Fig. 35.
Left Eye.
Right Eye.
At [page 10], a description has been given of the manner in which the field for colour and light has been determined, and if this same method be pursued with persons suffering from this form of colour blindness we get some remarkable results. [Fig. 35] is the chart of the eye for red and for white, which was made by a case of tobacco blindness. The yellow spot is entirely affected, and, as is very common, it extends to the blind spot in the eye. At no place within that area can red be seen, though blue is immediately recognised. The extent of the field for white is that found under normal conditions, and except for the diseased area the same is true for the red. The fields for both eyes are given: that for the left eye in the left-hand chart, and that for the right eye in the right-hand chart. The small dark spots within the 5° area are places where the colour sensation is most defective. The part in the central dark area shaded with lines in this direction //// shows the portion of the field which is insensitive to red, though not to light, whilst the remainder of the shaded central area indicates the extent of the field which is sensitive to red. The field for light generally is also shown by the (approximately) rectangular unshaded area. Although the area occupied by the insensitive part of the retina is small compared with the whole, yet it is in that part which is used for distinct vision.
For testing for colour the apparatus, [Fig. 3], arranged so that the patch of colour has the white patch alongside, is the most useful, but it is as well then to use a surface of patch about ½ inch square only, and thus to confine the image as nearly as may be to the spot on the retina which is defective. These cases of central scotoma are by no means very easy to test; for it frequently happens that before they are able to distinguish that there are two patches side by side, they have to approach very close to the screen. If this be the case, however, it will usually be found that the patches of ½ inch side are still efficient, as the near approach of the eyes to the screen indicates a wide area as being affected, so that the image still lies within the diseased retinal area. In some instances the colours named will vary very considerably; sometimes, for instance, a red will be named as grey, and then immediately after as pale red. This is generally due to the diseased area being small, and a very slight change in the direction of the axis of the eye causes it to be seen in nearly its true colour, part being viewed with the diseased and part with the healthy portion of the retina. With the wool test, which we shall describe later, it is the commonest thing possible for colour-blind persons who have a central scotoma to match accurately the different test-skeins, for the reason that the images of the skeins of wool are so large that they are received on the parts of the retina which are not diseased. These same colours, however, if presented to them in small patches, will inevitably show the defect in vision.

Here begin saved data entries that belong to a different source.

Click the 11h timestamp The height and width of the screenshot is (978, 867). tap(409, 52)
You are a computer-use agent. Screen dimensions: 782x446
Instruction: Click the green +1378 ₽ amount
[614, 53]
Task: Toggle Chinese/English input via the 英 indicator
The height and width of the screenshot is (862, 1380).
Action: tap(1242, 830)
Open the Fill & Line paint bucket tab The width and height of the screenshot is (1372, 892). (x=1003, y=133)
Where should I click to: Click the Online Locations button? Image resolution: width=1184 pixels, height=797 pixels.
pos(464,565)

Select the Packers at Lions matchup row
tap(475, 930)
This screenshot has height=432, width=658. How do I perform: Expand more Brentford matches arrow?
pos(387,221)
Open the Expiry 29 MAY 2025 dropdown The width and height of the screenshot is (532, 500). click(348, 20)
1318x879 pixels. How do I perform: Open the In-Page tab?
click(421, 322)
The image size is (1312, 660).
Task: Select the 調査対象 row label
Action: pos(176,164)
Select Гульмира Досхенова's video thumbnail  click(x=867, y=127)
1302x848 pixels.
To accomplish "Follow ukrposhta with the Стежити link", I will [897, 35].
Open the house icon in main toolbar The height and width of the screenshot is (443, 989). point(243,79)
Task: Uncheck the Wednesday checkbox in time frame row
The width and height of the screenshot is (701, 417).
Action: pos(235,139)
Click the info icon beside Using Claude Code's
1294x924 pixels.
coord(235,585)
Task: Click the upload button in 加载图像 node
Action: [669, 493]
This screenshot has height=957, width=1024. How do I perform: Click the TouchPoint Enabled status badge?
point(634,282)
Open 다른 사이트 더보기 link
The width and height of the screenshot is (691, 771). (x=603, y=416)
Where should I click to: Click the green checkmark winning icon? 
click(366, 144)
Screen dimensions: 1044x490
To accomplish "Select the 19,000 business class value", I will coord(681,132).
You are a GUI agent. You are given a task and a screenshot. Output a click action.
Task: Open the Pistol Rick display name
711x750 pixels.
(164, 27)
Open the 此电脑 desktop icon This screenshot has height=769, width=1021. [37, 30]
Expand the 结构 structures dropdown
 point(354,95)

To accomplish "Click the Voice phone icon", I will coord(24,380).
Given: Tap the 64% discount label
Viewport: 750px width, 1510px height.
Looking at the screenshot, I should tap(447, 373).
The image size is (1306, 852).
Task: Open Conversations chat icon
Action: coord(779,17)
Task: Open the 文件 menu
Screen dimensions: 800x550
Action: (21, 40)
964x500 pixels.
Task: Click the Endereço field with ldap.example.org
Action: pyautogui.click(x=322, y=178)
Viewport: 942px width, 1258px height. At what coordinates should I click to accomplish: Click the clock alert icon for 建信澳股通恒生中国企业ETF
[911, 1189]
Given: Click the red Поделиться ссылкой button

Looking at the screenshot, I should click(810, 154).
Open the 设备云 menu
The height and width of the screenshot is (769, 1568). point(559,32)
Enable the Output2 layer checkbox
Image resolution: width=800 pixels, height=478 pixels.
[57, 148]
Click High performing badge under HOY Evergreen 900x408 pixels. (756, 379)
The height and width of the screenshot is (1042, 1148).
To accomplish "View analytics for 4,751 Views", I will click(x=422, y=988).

With this end in view, I have had a set of brick-clay pellets some 3/16-inch in diameter, painted with water-colours mixed with soluble glass solution of the same colours as the wools. These are placed in a shallow tray, and presented to patients affected with this central colour blindness to pick out all the pellets which match reds and greens. They will tell you that they see neither one nor the other, though they will pick out the blue pellets unerringly. A red pellet they will match with a red, green, grey, or a brown one, and a green one with the same. If, however, you instruct them to direct their eyes a few degrees away from the tray, they will tell you they see all the colours, and as they endeavour to pick them out, they, with a natural instinct, direct their eyes again to the collection, when once more the colours vanish. It is almost piteous sometimes to see the distress which this simple test occasions. The sight of the colours for an instant and their immediate disappearance in the cases that I have tried, seem indicative of something terrible, for they usually have no idea of the cause of this (to them almost miraculous) phenomenon. I have seen these colour blind tested with a pair of ordinary bull’s-eye lanterns, placed side by side, with diaphragms of moderate size with coloured glasses, which can be changed at will, in front. At twelve feet distance they will often see both lights as one, but as they approach they will make out two lights and call them both white, or sometimes they will make a guess and call a green red, or vice versâ. It goes without saying that such eyesight is useless for reading signals, and indeed for any purpose whatever. Sometimes, but I believe this is rare, no colour whatever can be distinguished.
CHAPTER XII.
I will now give in full the result of the examination of a patient who was suffering from tobacco blindness. X., aged thirty-six, a commercial traveller, was suffering from rather severe tobacco amblyopia. The scotoma was a very marked one, and the loss of colour sensation most complete. Mr. Nettleship, who furnished the case, has kindly added the following remarks on the case:—
His acuteness of vision was 6/36 with the right eye and 6/60 with the left. He smoked half-an-ounce of “shag” daily and drank about four pints of beer. His sight had been failing for about two months. As is common in early stages of this disease the ophthalmoscope revealed no decided changes at the optic discs.